Find every line in the rows below that contains the word "Task" and copy each of those lines.

___ Material for this exercise

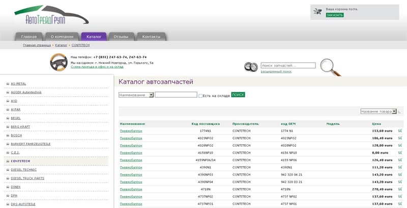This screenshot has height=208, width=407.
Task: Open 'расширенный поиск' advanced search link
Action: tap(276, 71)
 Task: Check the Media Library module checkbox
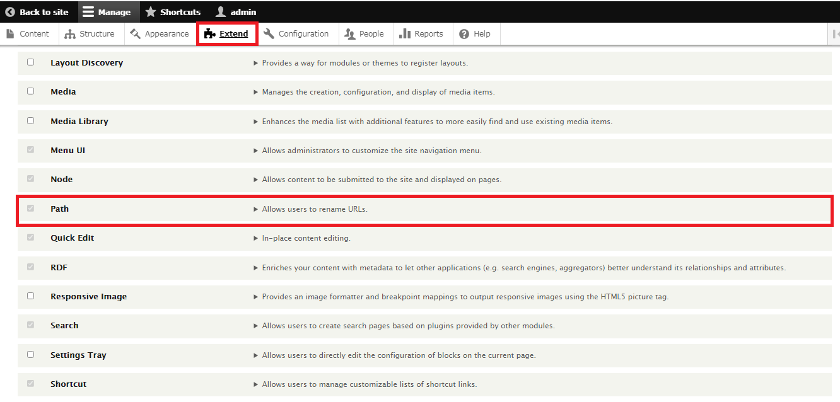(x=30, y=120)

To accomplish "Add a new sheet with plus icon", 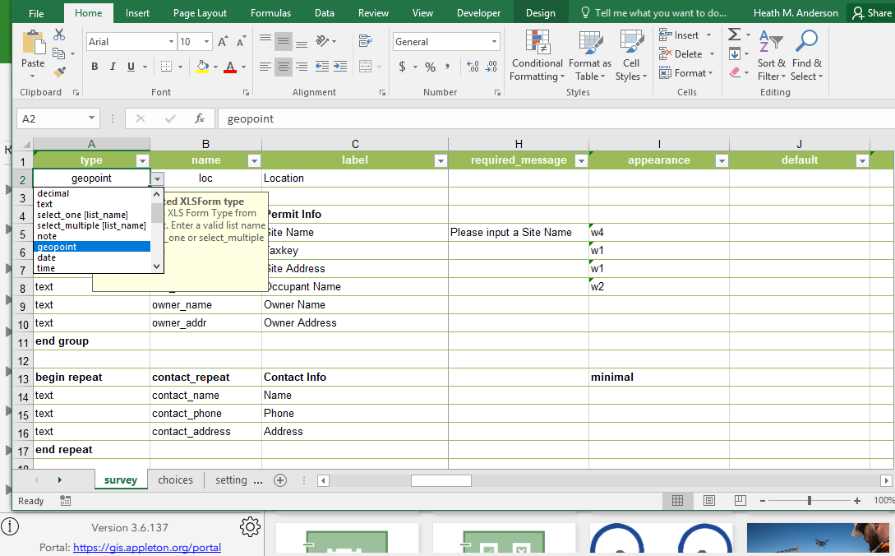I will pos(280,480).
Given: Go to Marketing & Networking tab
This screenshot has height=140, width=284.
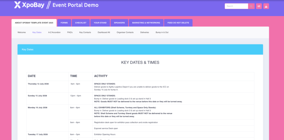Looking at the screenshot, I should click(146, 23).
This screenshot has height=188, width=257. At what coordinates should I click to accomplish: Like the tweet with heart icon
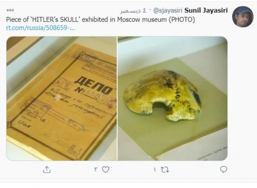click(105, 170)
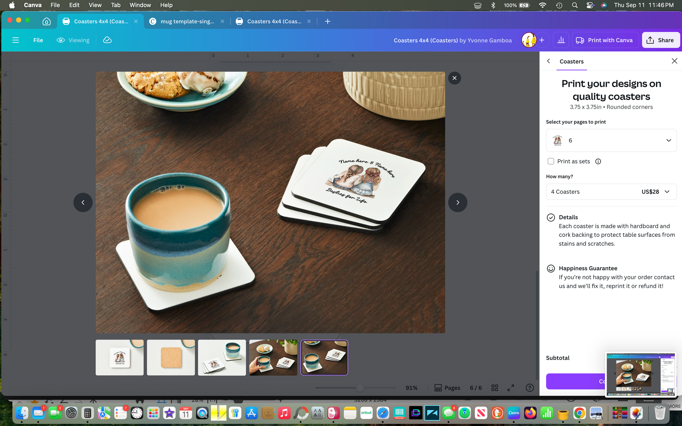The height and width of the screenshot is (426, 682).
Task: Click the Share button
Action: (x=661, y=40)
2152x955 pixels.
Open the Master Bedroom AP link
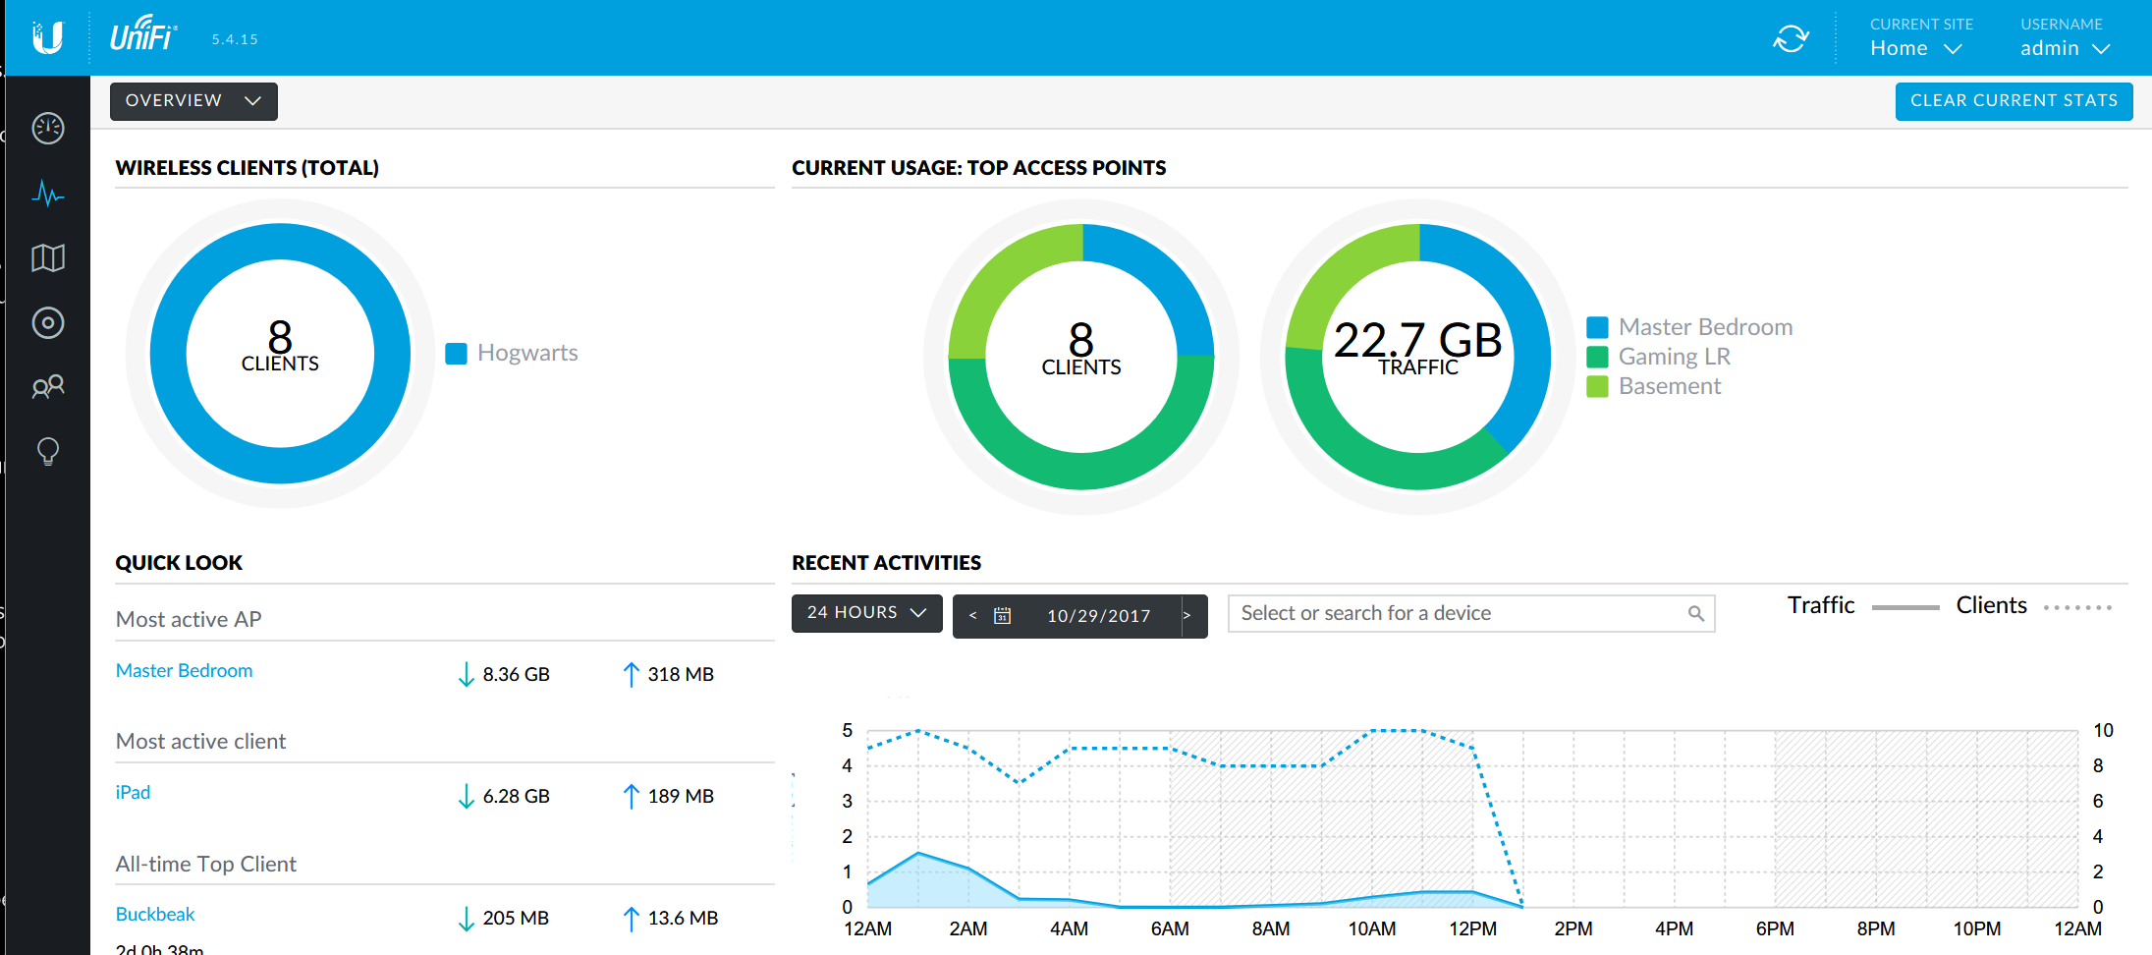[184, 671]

______

_Exercise output_
Task: Open 'расширенный поиск' advanced search link
 Task: Check the Media Library module checkbox
Task: Click the Share button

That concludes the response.